Wake County’s History

Formation

Both political and administrative reasons led to the creation of Wake County in the year 1771. Angry Regulators were staging uprisings in the back country. Lawmakers felt that more control could be exercised over the “insurgents” by dividing their counties. There were also considerations from the standpoint of law-abiding citizens as well. The population in these central and west-of-central portions of the colony had grown rapidly. Citizens there wanted greater representation in the General Assembly. New political units would entitle them to additional members. There were also practical reasons related to the personal convenience and well-being of the residents of these areas: travel distances, lodging, etc. Some residents of future Wake as well as citizens further west communicated these reasons to the General Assembly in the form of petitions.

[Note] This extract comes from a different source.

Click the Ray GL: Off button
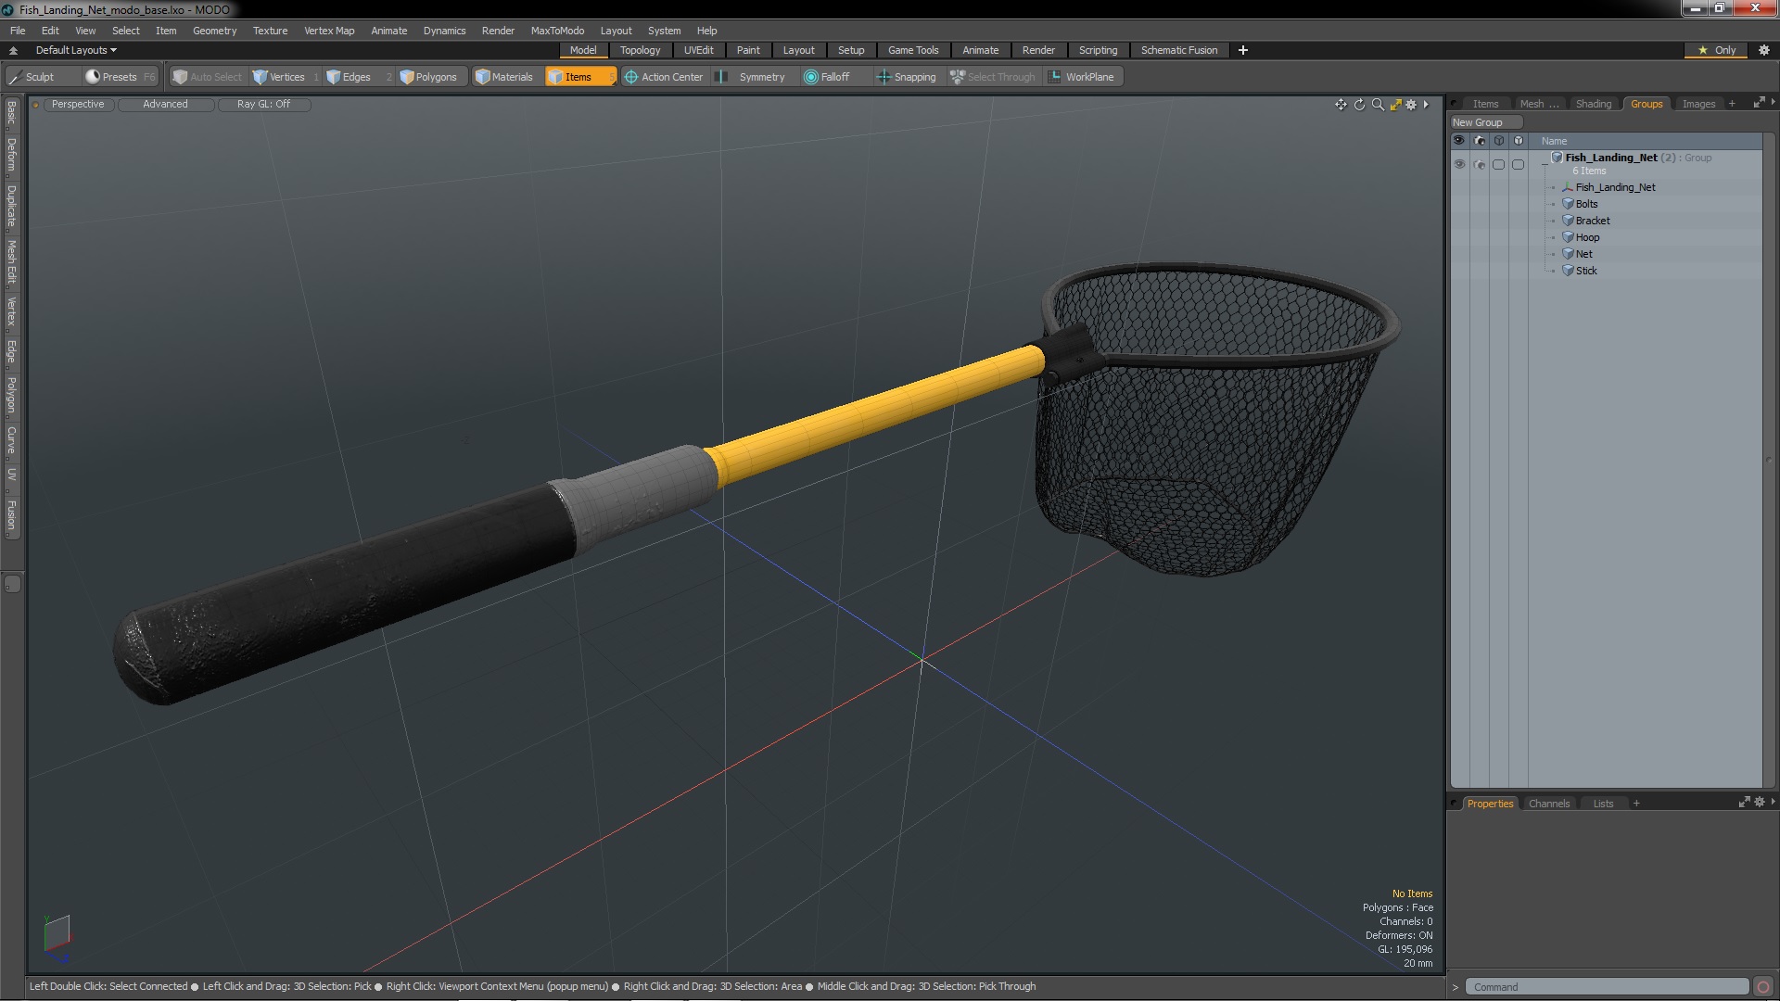[x=263, y=104]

One of the Wake petitions argued that a new county seat would be more easily accessible from their scattered homes for attending “General Musters, Election of Burgesses and vestrymen (sic)” and at Court as witnesses and jurymen. Many had to travel as often as four times a year the “vast Distance” from their homes to the Orange county seat of “Hillsborough: for these purposes.” Inadequate roads and the difficulty of crossing “many Large Water Courses” not only put them to “very Considerable hardships and Inconvenances (sic)” but also often made them “Subject to have fines and fortitudes” for not attending the required military, voting, and court duties.

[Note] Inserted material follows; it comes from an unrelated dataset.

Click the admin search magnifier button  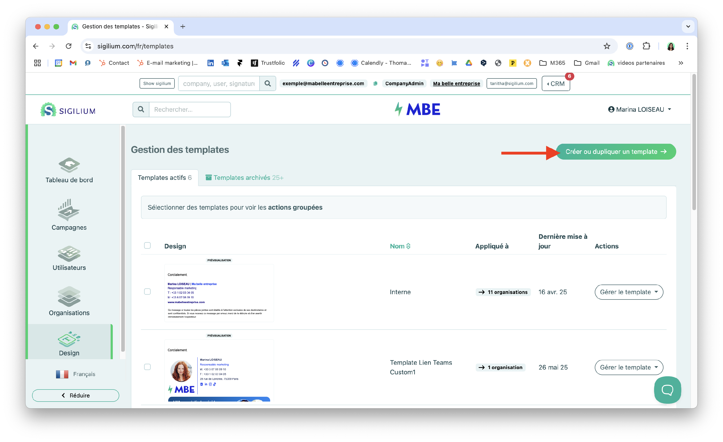pyautogui.click(x=268, y=84)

A Birth Date Shared with Three Other Counties

The General Assembly therefore created four new counties: Chatham, Guilford and Surry and Wake. The act creating Wake County was to take effect on March 12, 1771, the earliest of the effective dates of the new counties. Similar wording in the four acts explained that the older counties were so large as to “render it grievous and Burdensome” as well as “extremely Difficult and expensive” for many inhabitants living great distances from their county seats to “do Public duties,” that is to attend the “Courts, General Musters and other Public Meeting therein.”

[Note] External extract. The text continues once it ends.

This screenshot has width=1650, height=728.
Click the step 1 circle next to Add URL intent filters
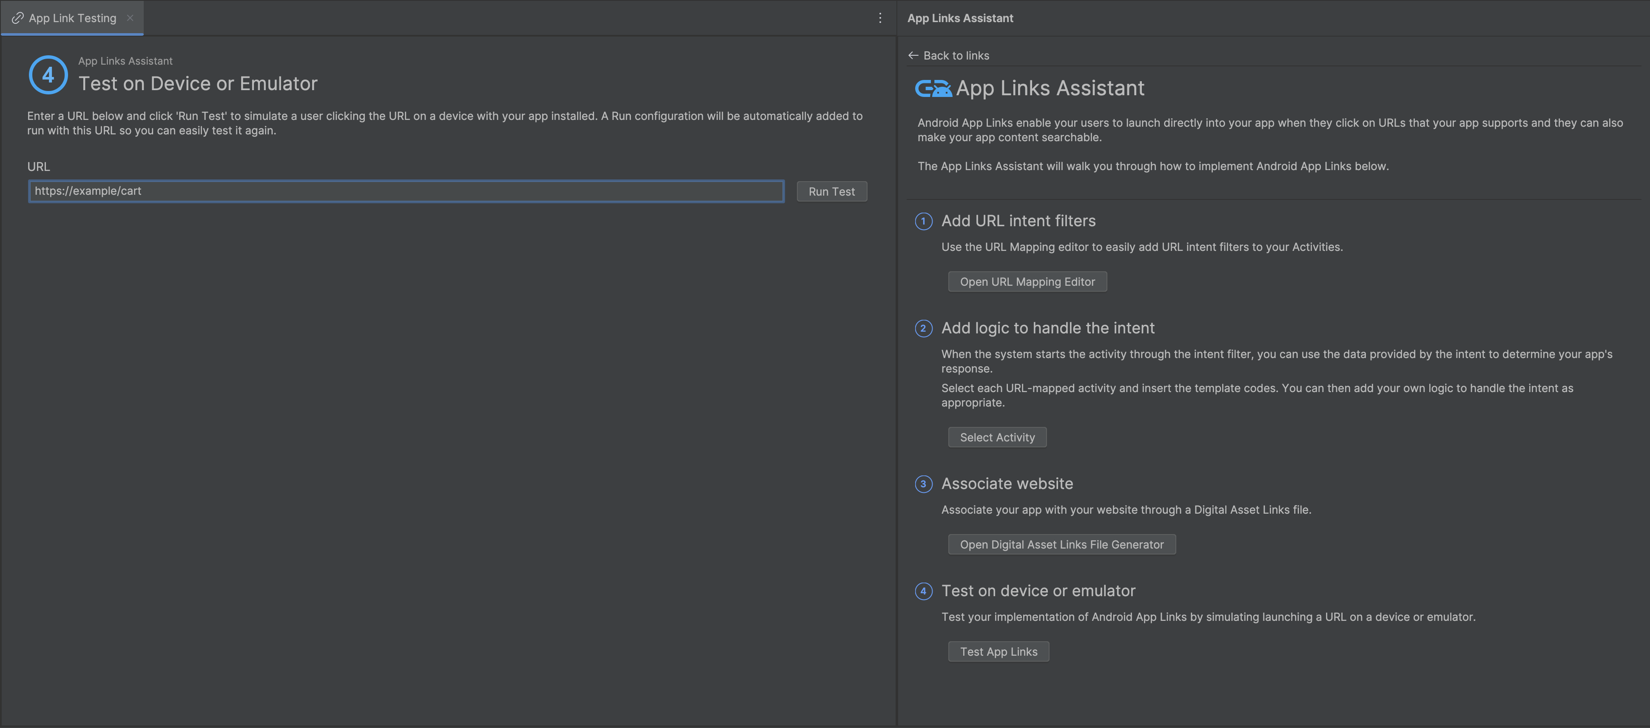(923, 222)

Joel Lane as Introducer of the Bill

The bill to establish Wake County was introduced in the House of Commons on December 17, 1770, by the representative from the western area of Johnston County, Joel Lane. Prior to presenting the bill, Lane read to the House of Commons a petition “from Sundry Inhabitants of Johnston County therein Praying a Division of the said County be made.” Successful in securing an affirmative vote on first reading in the House, the bill’s introducer, Joel Lane, along with Representative Walter Gibson from Cumberland County, walked from the meeting of the House to the grand new council chamber in the palace (Tryon Palace) to deliver the bill to the upper house. On January 2, 1771, after some amendments and many trips between the two meeting places, the Council completed the third reading, passed the bill, and ordered it to be engrossed. The bill was returned to the House of Commons where it had originated, and was given its final reading there on January 5. It received the governor’s approval on Tuesday, January 15, 1771.